Within the DLC, populism was not merely out of favor; it was militantly
opposed.
Clinton's response to populist attacks on her Wall Street connections has
largely been to adopt similar language and policy positions as her primary
opponent, Bernie Sanders. In many ways she is trying to minimize the
differences between her and Sanders, rather than emphasize them. "The
differences among us," she said of her opponents at the Iowa debate, "pale
in comparison to what's happening on the Republican [side]."
Clinton, currently the front-runner, is now making "debt-free" college
tuition, minimum wage hikes (to $12 per hour) and measures to bring
"accountability to Wall Street" major talking points in her campaign. The
language of populism - at least for now - is seen as a viable electoral
strategy.
But the party's latest generation of "New Democrats" - self-described
"moderates" who are funded by Wall Street and are aggressively trying to
steer the party to the right - have noticed this trend and are now fighting
back. Third Way, a "centrist" think tank that serves as the hub for
contemporary New Democrats, has recently published a sizable policy paper,
"Ready for the New Economy," urging the Democratic Party to avoid focusing
on economic inequality. Former Obama chief of staff Bill Daley, a Third Way
trustee, recently argued that Sanders' influence on the primary "is a recipe
for disaster" for Democrats.
This "ideological gulf" inside the party, as The Washington Post's Ruth
Marcus describes it, is not a new phenomenon. Before there was Third Way,
there was the Democratic Leadership Council (DLC). And before there was Bill
Daley, there was Hillary Clinton - a key member of the DLC's leadership team
during her entire tenure in the US Senate (2000-2008). As Clinton seeks
progressive support, it is important to consider her role in the influential
movement to, as The American Prospect describes it, "reinvent the
[Democratic] party as one pledged to fiscal restraint, less government, and
a pro-business, pro-free market outlook." This fairly recent history is an
important part of Clinton's record, and she owes it to primary voters to
answer for it.
The Reign of the DLC
A lot has happened since the last time the Democrats had a contested
primary. The 2008 economic crisis, the growth of the Occupy movement, the
emergence of the Black Lives Matter movement and the consequent increase in
public attention to the ongoing killings of Black people by police, and the
Bernie Sanders campaign have all played major roles in shaping the political
consensus of primary voters. None of these existed when Barack Obama won the
nomination over Clinton in June 2008.
But before all of these events shaped public opinion, the party was largely
guided by the ideas of the Democratic Leadership Council. Founded by
Southern Democrats in 1985, the group sought to transform the party by
pushing it to embrace more conservative positions and win support from big
business.
Clinton adopted the DLC strategy in the way she governed.

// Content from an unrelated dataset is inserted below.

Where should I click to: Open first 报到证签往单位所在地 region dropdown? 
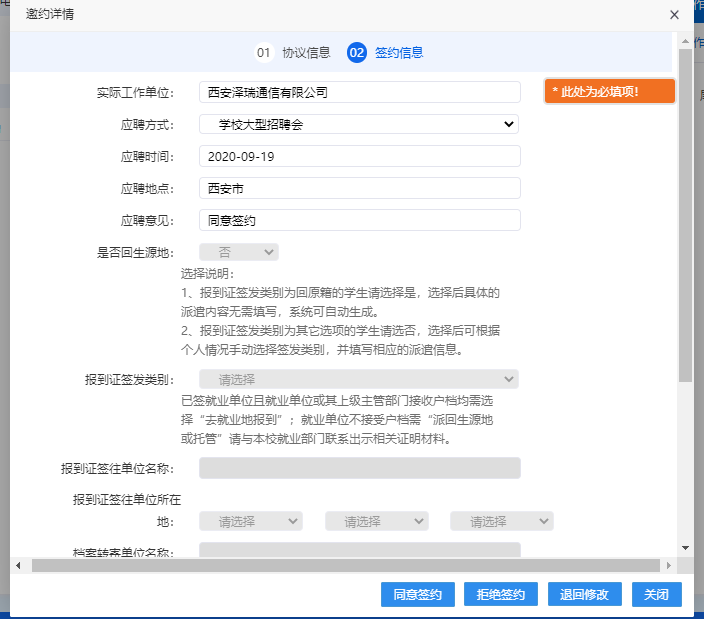(x=251, y=521)
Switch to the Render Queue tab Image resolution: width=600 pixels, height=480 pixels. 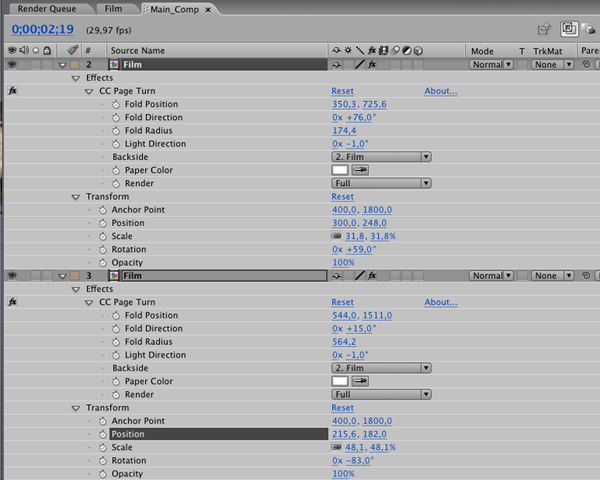click(x=47, y=8)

The DLC's goal was to advance "a message that was less tilted toward
minorities and welfare, less radical on social issues like abortion and
gays, more pro-defense, and more conservative on economic issues," wrote
Robert Dreyfuss in a 2001 article in The American Prospect. "The DLC
thundered against the 'liberal fundamentalism' of the party's base -
unionists, blacks, feminists, Greens, and cause groups generally."
Within the DLC, populism was not merely out of favor; it was militantly
opposed. The organization had virtually no grassroots supporters; it was
funded almost entirely by corporate donors. Its executive council, Dreyfuss
reported, was made up of companies that donated at least $25,000 and
included Enron and Koch Industries. A list of its known donors includes
scores of the United States' most powerful corporations, all of whom benefit
from a Democratic Party that embraces big business and is less reliant on
labor unions and the grassroots for support.

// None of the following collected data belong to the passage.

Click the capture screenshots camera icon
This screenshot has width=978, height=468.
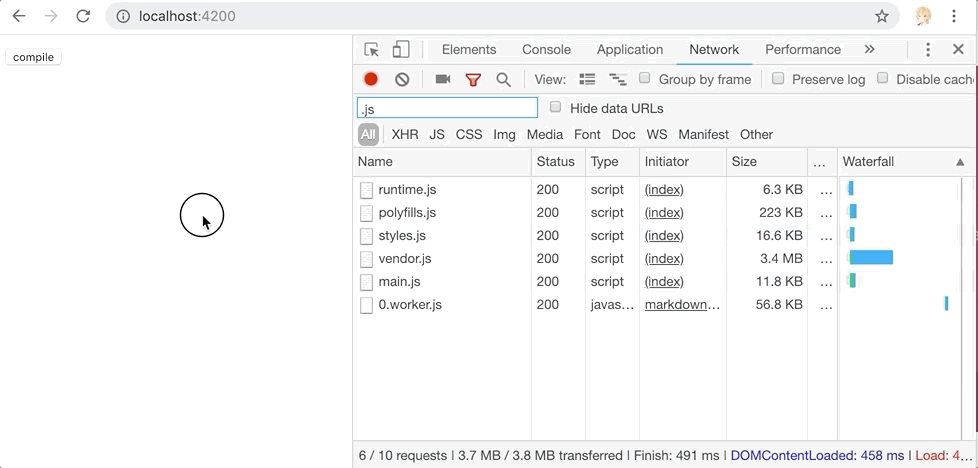443,79

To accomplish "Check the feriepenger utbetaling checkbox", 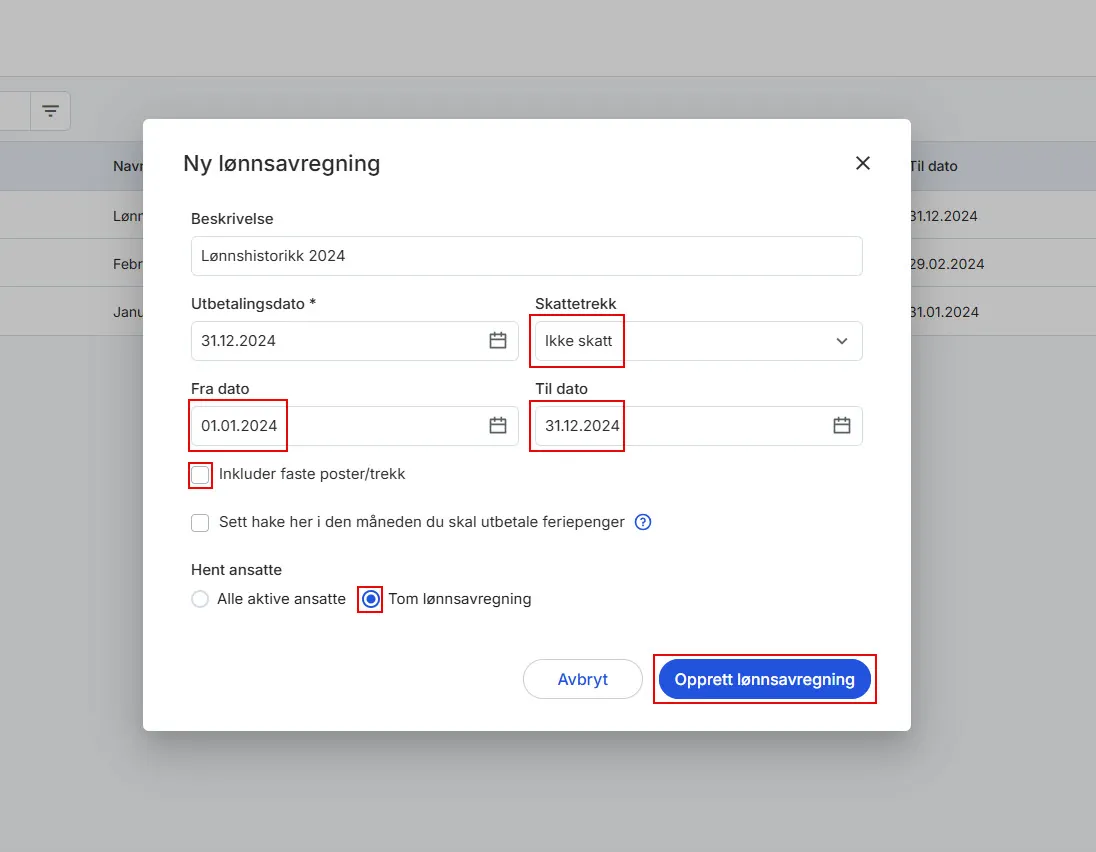I will (x=200, y=521).
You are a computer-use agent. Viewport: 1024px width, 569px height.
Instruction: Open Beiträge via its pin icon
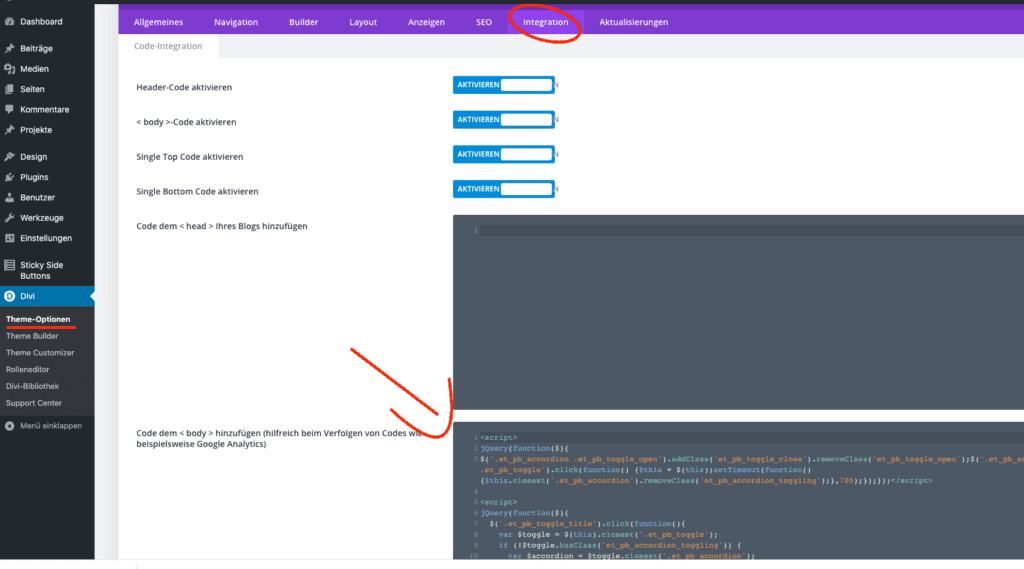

The organization's influence was significant, especially in the 1990s. The
New York Times reported that during that era "the Democratic Leadership
Council was a maker of presidents." Its influence continued into the
post-Clinton years. Al Gore, Joe Lieberman, John Kerry, John Edwards, Dick
Gephardt and countless others all lent their names in support of the
organization. The DLC and its think tank, the Progressive Policy Institute
(PPI), were well financed and published a seemingly endless barrage of
policy papers, op-eds and declarations in their numerous publications.
"It is almost hard to find anyone who wasn't involved with [the DLC]" said
Mark Schmitt, a staffer for the nonpartisan New America Foundation think
tank, in an interview with Truthout. "This was before there were a lot of
organizations, and the DLC provided a way for politicians to get involved
and to be in the same room with important people."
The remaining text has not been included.